I’ve written about ingratitude previously in Mistake No. 48 so perhaps it’s only fair gratitude gets a turn. 

I am not suggesting you do not thank your mum. She wiped your bottom once, after all. But I am suggesting you consider doing it in person rather than in an article. 

If thanking someone is the motivation behind your writing of an article – for example, a personal account of how your mum stuck by you during a period of drug addiction – then it’s worth considering whether you’re writing the article for the right reason. Because when the piece is printed, you’ve shown your proud mother the article and she duly feels thanked – the article will still be there, in the public domain, possibly forever. Have you thought that through? Is that what you really want? 

It may well be, and good for you if so, and your main motivation in such a case may be to share your story to help other people who find themselves in circumstances similar to your own and to your family’s. If so, once again, great – but should you be thanking your mother directly? Part of me still thinks not. 

Consider these two lines: 

Thank you, mum, for sticking by me through it all. 

and

I’ll forever be grateful to my mum for sticking by me through it all. 

The first speaks to your mum; the second speaks to your reader. As soon as you start addressing one individual, you’re shutting out the rest, so while some editors may not mind, some editors might. There are of course going to be exceptions to what I’m about to say – a ‘letter to a loved one’ slot, perhaps – but I would always err on the side of caution and advise never directly speaking to any one person or group of people via the medium of the printed word. 

It’s not often I come across examples of the above among student work. I do see it more in personal health or medical stories – with long roll-calls of thank-yous to nursing staff, doctors, anaesthatists and surgeons – and, curiously, in event or exhbition reports, where some writers feel the need to thank the organisers, sponsors, hosts etc. (You can mention all these people, by the way, just don’t thank them, would be my advice. Say how great and supportive they were; say how they overcame obstacles to tend to you or organise the event. All that is fine.) 

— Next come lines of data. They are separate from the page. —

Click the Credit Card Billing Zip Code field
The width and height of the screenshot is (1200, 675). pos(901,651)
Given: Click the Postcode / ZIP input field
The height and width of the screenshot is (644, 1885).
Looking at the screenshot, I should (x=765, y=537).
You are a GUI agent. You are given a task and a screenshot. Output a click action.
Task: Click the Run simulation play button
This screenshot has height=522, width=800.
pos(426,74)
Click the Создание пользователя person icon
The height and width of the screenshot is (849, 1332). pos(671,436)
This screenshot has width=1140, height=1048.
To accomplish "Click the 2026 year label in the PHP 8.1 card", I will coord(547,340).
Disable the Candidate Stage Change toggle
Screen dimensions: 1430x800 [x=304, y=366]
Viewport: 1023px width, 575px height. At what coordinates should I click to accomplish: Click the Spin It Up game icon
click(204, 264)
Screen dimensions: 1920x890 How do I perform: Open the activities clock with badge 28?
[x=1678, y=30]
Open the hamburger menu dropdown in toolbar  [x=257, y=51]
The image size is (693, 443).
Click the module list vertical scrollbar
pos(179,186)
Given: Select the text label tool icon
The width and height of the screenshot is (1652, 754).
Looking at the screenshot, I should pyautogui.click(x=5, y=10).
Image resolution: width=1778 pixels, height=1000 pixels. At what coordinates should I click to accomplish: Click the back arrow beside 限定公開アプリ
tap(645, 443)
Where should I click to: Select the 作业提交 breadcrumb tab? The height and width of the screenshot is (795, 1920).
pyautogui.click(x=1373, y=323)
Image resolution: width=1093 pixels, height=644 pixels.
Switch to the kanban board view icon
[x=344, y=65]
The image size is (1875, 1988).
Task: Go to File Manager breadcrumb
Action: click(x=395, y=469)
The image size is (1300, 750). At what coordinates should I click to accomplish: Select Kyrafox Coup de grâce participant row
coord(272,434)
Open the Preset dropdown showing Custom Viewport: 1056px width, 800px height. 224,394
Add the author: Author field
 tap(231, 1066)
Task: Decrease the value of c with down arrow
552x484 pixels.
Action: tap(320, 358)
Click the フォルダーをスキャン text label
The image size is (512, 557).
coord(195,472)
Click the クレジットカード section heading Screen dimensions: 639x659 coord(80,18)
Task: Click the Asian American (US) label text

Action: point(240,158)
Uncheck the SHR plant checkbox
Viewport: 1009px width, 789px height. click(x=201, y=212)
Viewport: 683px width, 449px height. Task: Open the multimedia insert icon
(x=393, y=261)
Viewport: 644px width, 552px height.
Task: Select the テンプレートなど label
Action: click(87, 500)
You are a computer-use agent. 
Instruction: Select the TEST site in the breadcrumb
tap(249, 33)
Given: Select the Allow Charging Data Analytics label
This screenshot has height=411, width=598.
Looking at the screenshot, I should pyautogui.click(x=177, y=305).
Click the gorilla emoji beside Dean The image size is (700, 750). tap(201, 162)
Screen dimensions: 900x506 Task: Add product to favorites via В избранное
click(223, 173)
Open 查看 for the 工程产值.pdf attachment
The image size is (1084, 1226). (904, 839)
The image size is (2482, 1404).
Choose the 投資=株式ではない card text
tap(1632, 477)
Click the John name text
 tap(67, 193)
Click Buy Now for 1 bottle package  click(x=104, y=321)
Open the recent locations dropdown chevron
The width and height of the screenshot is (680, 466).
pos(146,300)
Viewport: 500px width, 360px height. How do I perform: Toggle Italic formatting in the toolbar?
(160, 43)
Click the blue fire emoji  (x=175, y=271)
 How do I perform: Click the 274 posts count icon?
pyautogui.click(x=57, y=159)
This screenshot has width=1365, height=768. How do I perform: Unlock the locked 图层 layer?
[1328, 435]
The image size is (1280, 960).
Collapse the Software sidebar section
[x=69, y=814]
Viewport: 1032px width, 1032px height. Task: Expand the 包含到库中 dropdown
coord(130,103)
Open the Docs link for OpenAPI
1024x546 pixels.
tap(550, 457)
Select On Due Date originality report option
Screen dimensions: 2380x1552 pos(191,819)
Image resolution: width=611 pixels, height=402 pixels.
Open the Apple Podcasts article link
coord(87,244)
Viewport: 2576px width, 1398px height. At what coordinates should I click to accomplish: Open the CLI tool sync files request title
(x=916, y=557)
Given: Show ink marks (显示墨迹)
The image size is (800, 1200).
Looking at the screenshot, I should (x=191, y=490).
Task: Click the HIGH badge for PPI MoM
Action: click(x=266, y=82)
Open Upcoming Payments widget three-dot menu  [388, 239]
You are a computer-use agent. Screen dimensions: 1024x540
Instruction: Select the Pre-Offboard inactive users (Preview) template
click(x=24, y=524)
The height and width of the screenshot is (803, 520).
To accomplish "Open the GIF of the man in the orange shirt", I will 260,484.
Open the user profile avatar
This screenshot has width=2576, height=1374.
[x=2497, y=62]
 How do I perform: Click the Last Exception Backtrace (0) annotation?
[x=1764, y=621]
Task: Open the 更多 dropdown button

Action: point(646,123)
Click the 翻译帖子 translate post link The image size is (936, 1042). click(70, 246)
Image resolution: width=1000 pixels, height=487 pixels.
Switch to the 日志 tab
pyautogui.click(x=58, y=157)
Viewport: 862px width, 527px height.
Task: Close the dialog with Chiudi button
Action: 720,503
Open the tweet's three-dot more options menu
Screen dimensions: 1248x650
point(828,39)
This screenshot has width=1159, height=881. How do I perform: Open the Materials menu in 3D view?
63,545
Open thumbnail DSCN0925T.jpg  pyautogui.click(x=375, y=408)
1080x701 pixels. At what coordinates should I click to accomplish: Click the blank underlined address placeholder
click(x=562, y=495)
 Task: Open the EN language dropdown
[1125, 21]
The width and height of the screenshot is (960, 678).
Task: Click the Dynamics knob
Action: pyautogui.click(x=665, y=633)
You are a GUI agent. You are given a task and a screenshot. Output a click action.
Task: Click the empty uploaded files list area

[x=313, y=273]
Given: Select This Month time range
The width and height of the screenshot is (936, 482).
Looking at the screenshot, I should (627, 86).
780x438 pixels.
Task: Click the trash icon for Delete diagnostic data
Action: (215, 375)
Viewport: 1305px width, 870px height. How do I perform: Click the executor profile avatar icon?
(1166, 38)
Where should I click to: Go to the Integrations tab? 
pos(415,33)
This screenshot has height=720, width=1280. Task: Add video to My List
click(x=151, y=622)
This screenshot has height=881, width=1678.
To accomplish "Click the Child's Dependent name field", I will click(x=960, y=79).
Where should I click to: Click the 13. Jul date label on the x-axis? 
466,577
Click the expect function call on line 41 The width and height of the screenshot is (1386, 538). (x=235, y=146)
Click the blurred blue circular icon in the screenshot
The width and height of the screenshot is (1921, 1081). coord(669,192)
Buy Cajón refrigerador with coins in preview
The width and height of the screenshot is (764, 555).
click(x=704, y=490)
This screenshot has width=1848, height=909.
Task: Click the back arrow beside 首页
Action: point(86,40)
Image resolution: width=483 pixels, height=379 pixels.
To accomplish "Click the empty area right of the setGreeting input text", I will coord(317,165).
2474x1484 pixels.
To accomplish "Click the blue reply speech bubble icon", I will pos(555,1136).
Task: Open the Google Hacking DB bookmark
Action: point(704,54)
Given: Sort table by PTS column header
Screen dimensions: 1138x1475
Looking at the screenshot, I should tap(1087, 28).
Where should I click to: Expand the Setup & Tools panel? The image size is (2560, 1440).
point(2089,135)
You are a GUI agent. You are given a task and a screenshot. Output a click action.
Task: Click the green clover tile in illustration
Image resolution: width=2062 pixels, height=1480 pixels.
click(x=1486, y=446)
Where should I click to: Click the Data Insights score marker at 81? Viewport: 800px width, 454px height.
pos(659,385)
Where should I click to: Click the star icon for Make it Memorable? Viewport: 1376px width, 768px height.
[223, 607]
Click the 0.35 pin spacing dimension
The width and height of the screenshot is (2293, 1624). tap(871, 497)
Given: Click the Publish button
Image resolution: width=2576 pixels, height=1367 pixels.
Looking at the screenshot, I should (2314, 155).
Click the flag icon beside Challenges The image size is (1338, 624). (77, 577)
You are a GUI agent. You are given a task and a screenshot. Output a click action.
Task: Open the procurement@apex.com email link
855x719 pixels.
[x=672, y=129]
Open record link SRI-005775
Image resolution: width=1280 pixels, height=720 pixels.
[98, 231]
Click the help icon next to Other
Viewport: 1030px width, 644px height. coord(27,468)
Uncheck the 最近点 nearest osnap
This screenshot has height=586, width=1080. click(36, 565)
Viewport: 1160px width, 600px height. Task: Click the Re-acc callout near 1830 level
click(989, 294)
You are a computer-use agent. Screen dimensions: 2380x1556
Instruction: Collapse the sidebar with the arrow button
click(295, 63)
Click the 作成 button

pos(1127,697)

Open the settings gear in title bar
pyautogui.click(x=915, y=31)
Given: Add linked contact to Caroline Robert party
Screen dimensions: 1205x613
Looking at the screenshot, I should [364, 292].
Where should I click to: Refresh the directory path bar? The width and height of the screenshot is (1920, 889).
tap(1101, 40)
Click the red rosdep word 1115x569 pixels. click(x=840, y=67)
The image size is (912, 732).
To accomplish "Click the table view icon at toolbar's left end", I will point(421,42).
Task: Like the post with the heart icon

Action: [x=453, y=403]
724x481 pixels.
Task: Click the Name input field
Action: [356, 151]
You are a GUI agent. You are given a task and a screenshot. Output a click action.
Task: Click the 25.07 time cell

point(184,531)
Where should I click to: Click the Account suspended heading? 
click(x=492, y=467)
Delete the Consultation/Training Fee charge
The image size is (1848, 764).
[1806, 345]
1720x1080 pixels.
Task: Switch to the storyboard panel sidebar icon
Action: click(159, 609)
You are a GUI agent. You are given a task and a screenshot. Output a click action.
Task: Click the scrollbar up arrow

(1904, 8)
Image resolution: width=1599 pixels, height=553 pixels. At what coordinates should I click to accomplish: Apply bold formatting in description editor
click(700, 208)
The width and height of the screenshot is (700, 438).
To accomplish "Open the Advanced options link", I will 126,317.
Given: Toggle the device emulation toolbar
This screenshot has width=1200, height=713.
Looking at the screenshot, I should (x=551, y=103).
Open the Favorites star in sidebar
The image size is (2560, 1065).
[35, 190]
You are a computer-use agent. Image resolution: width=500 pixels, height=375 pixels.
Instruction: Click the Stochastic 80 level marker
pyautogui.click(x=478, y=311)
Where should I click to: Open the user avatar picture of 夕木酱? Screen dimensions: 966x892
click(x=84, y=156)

I’ve made the above points in passing before, and I’m sure I’ve done likewise with what I’m about to add here, but this is all essentially about never losing sight of your reader, and the fact that when you write for publication you are writing for that reader, a person you have never met – in fact, many thousands of persons you have never met – not one or two whom you know well and possibly love or to whom you’re feeling indebted.